Building Green

Wood: Is It Still Good? Part One: Embodied Carbon

Jan. 29, 2024

Wood products are widely regarded as carbon neutral—or even better. With new research challenging that idea, a more cautious approach is emerging. Because the climate stakes are too high for us to get this wrong.

by Paula Melton

Editor’s note: Stephanie Carlisle, senior researcher at the University of Washington’s Carbon Leadership Forum, generously provided a technical review.

This is Part One of a two-part series on wood products. It delves into the climate impacts—positive, negative, and otherwise—of managed forests. Part Two considers more climate implications along with ecological and socioeconomic impacts, illuminating surprisingly diverse forestry practices throughout the U.S. and Canada. Part Two will also provide pragmatic guidance on vetting and procuring better products.

The report landed gently at first, at the height of summer, bearing a semi-cryptic, semi-technocratic name. So it was a couple of weeks before its findings exploded.

The blast, when it came, shattered a tenacious truism about one of the most essential and enduring building materials on Earth. “Wood use is not ‘carbon neutral,’” asserted the authors of The Global Land Squeeze: Managing the Growing Competition for Land.

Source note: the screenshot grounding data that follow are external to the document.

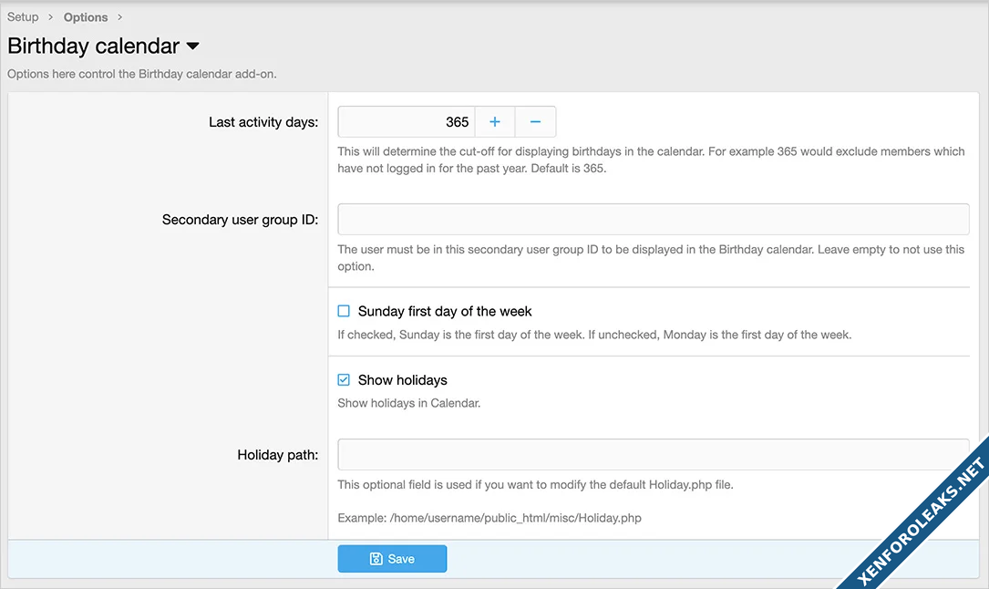
Task: Click the chevron after Options breadcrumb
Action: coord(120,17)
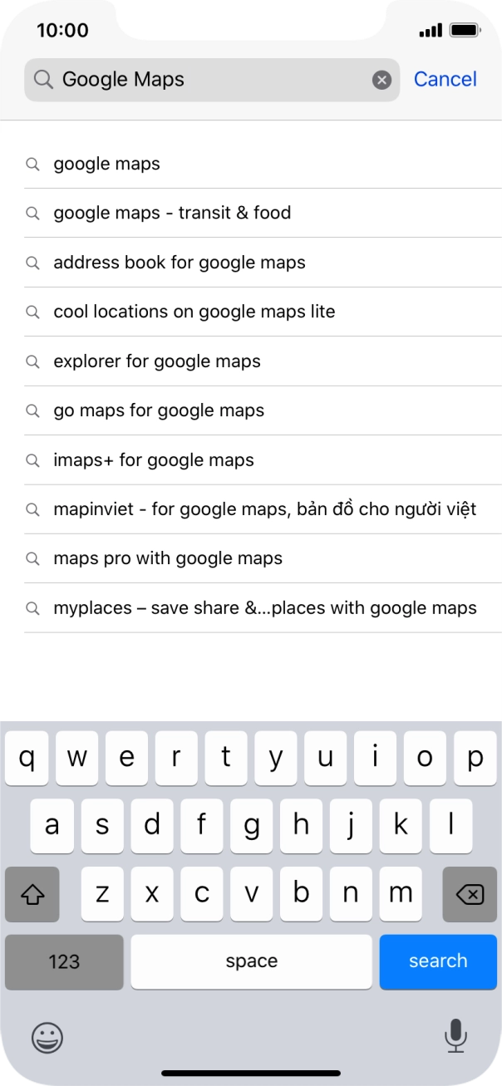
Task: Choose "address book for google maps" entry
Action: pyautogui.click(x=180, y=262)
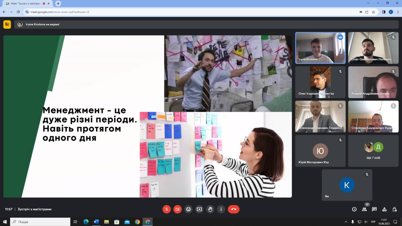Open the participants list panel
402x226 pixels.
click(x=364, y=209)
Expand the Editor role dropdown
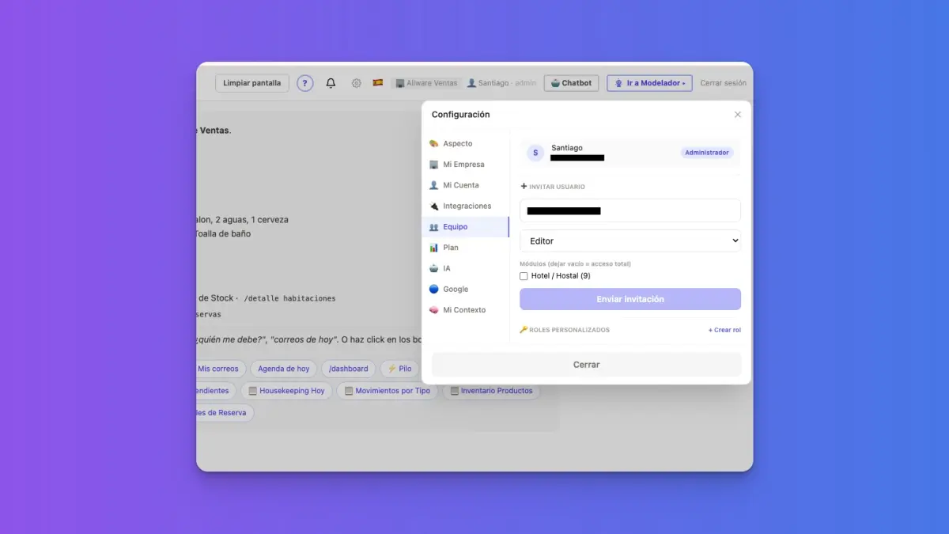Viewport: 949px width, 534px height. [630, 240]
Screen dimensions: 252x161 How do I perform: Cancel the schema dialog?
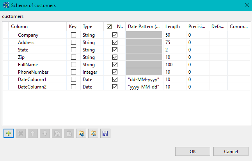[231, 151]
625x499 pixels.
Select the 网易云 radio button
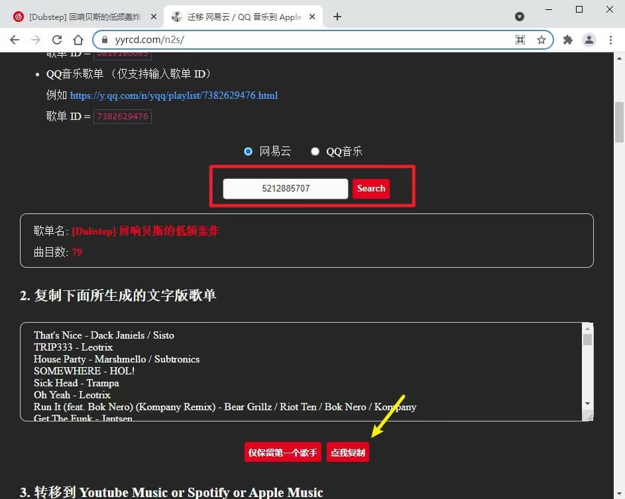(x=248, y=151)
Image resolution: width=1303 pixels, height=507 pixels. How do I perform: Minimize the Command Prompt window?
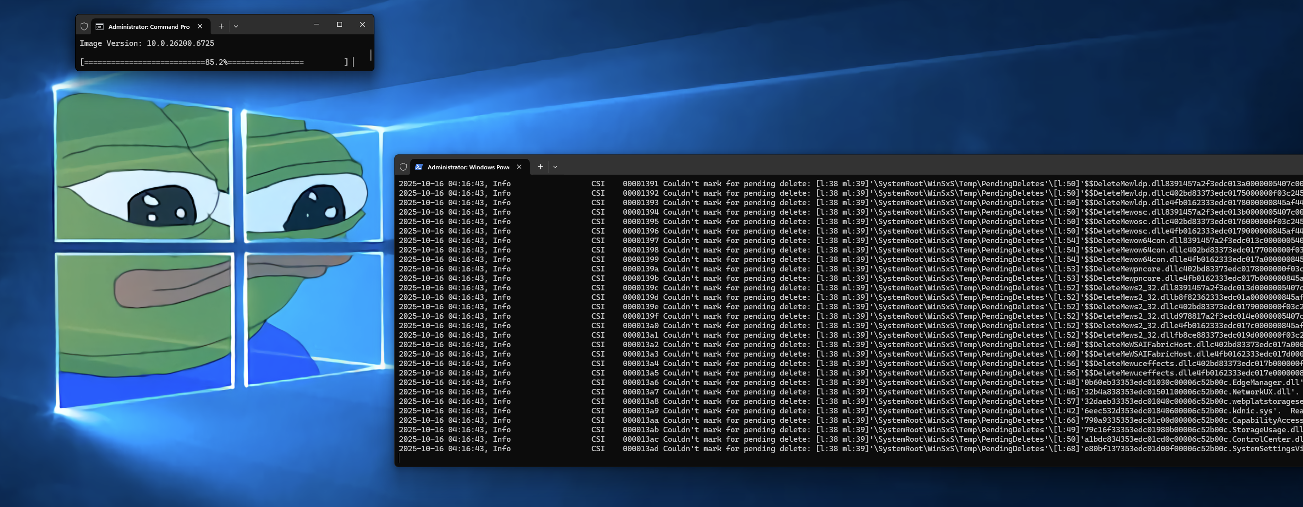point(317,24)
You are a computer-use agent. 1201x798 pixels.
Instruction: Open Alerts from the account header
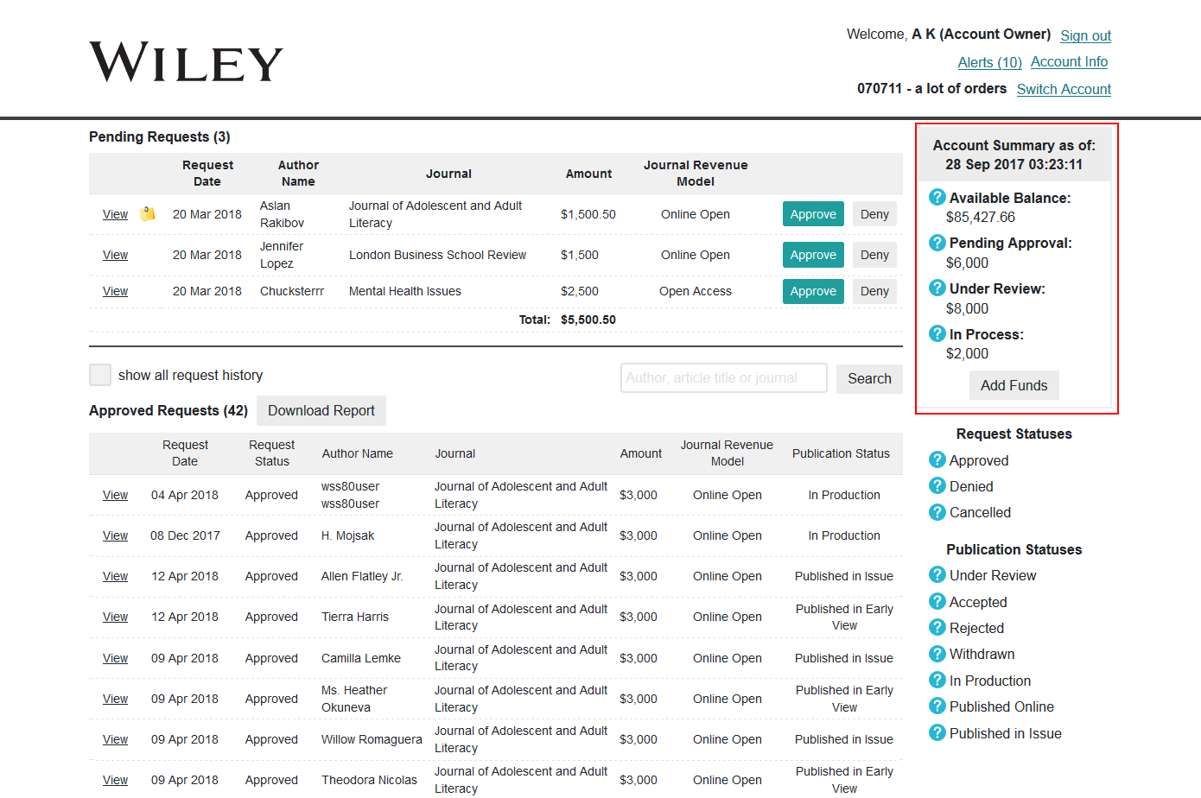click(x=988, y=61)
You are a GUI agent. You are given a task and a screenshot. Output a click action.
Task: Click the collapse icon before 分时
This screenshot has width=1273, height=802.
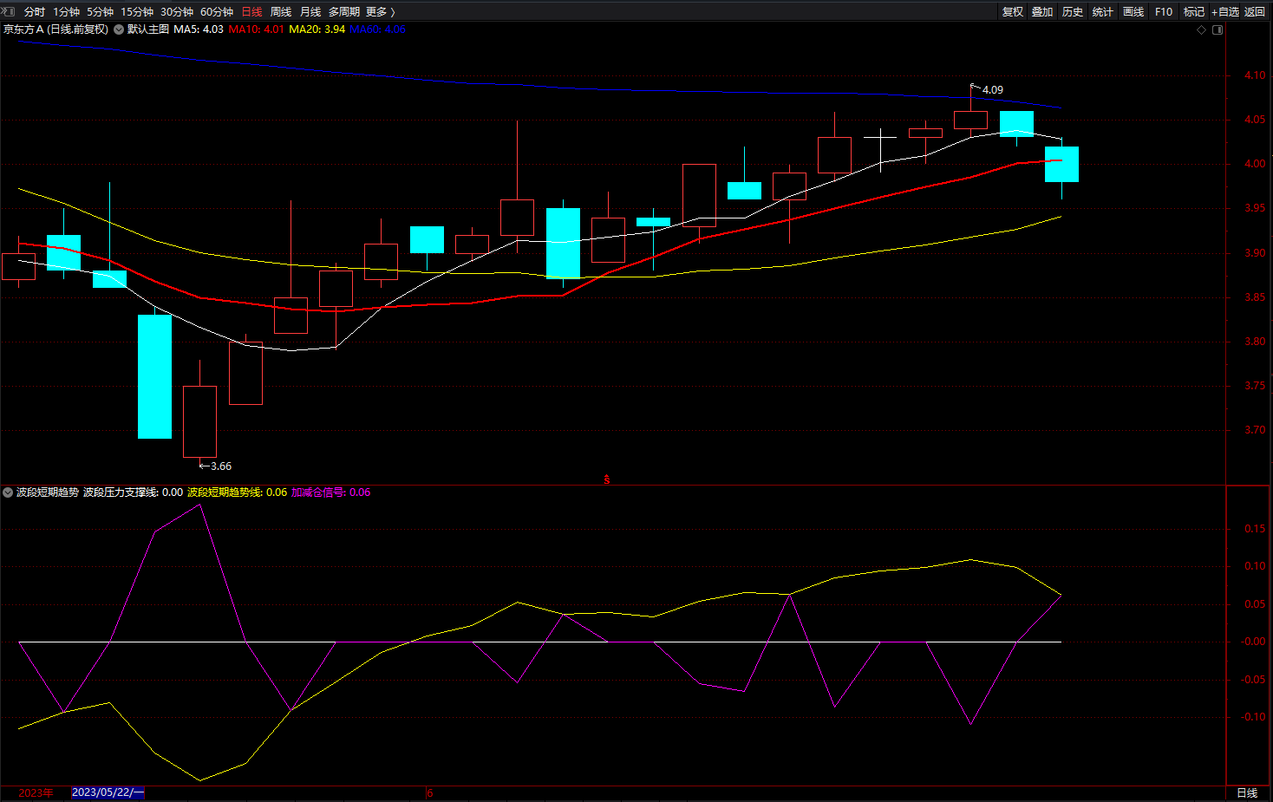tap(10, 11)
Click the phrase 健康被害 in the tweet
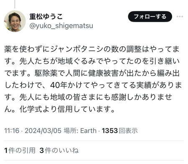Viewport: 188px width, 164px height. (x=103, y=73)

The shock wave from this statement is still unsettling the green building community. Released in July 2023 by the World Resources Institute (WRI), the land-squeeze report maintains that wood use is not carbon neutral “even if forests are managed sustainably” and adds, “In most scenarios, harvesting additional wood, even for construction, will likely increase atmospheric carbon for decades.”

Despite a thorough and passionate rebuttal from fellow scientist Brent Sohngen, a professor of agricultural, environmental, and development economics at Ohio State University, the report has felled longstanding assumptions and net-zero claims, creating a sort of clearing where many environmentalists’ latent unease has taken root and has quickly grown larger and stronger. Suddenly, the inherent-carbon-neutrality maxim—remarkably persistent despite being counterintuitive—was being openly questioned. And that questioning has altered the green building world’s assumptions and conversations about the sustainability of wood products, and of mass timber structural systems in particular, perhaps irrevocably.

But were the authors right?

And if they were, what should we do now?